Prolog

52K 3.2K 270
                                    

"Finally! My soul left my body!" sebuah kalimat  di ujarkan dalam hati oleh seorang gadis yang baru saja bunuh diri karena tak tahan pada tekanan bully yang di dapatnya dari sekolah di tahun akhir menjelang kelulusannya yang tersisa dua bulan saja padahal.

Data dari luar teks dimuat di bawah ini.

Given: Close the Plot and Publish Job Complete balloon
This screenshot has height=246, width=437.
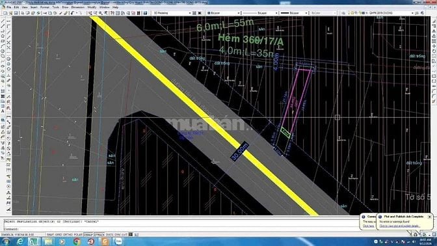Looking at the screenshot, I should [x=429, y=217].
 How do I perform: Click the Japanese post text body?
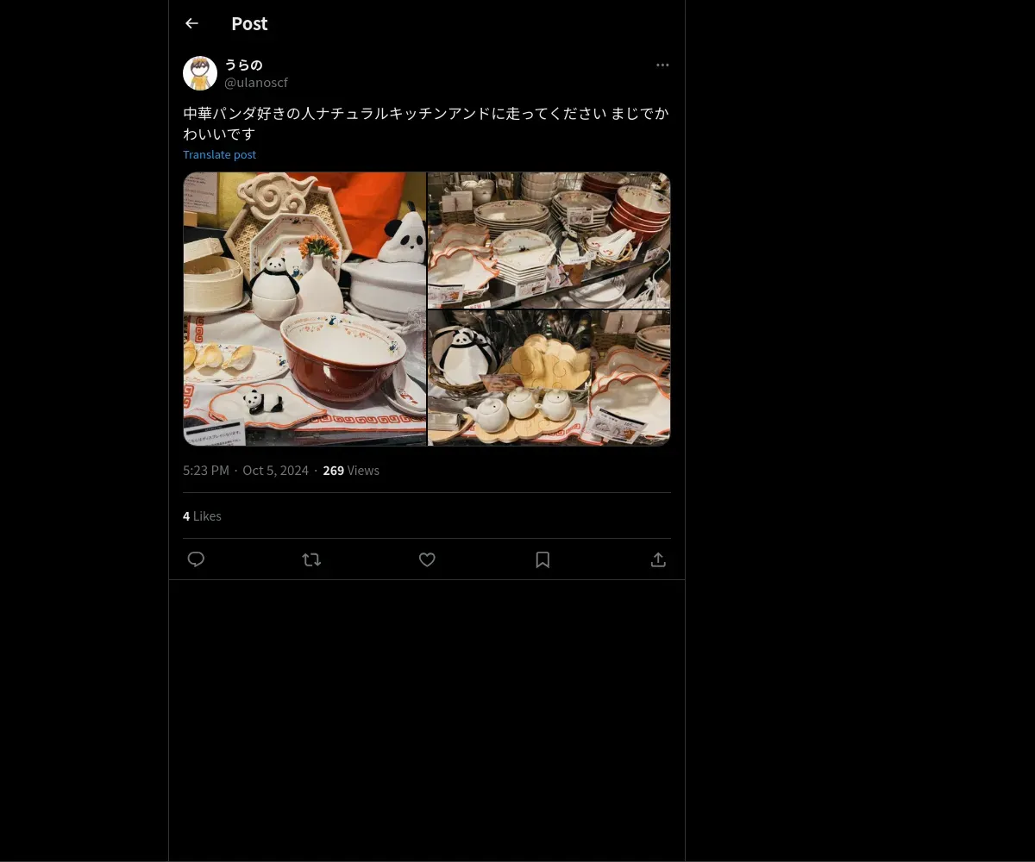426,124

"Berarti sekarang aku sudah menjadi arwah penasaran dan siap menghantui orang-orang yang telah membully-ku seumur hidup!" Timpalnya masih dalam hati sampai kemudian ia menyadari ada nafas yang terhela dari bibirnya dan refleks memegang bagian itu serta memeriksa hidungnya berkali-kali.

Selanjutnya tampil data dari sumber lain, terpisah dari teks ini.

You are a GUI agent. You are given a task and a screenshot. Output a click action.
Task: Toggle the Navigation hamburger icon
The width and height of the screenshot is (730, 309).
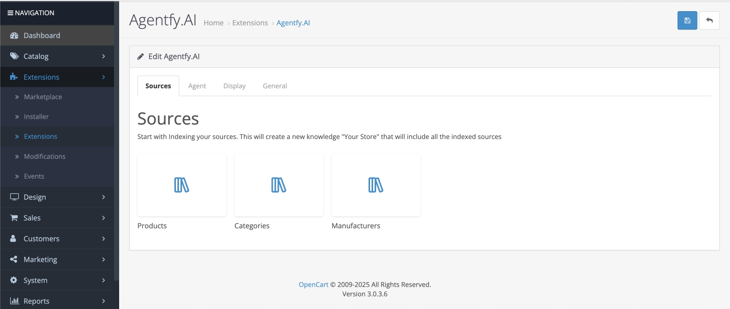pyautogui.click(x=11, y=13)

"Lho!?" ia mulai panik karena bisa menyentuh dirinya sendiri bahkan memukul kepalanya. "Bukannya aku sudah logout?" kepanikannya tak berakhir disana, malahan itu baru awal dari kepanikan sebenarnya sebab ketika menatap lurus ke depan dapat dilihatnya seorang pemuda tengah menusuk sesuatu dalam kegelapan di sebuah gang.

Seketika ia teringat pada prolog dari sebuah novel yang ditulis oleh orang sinting yang tergila-gila pada pria redflag sehingga hampir keseluruhan karyanya berisi pria-pria gila yang mengejar satu wanita sampai mati.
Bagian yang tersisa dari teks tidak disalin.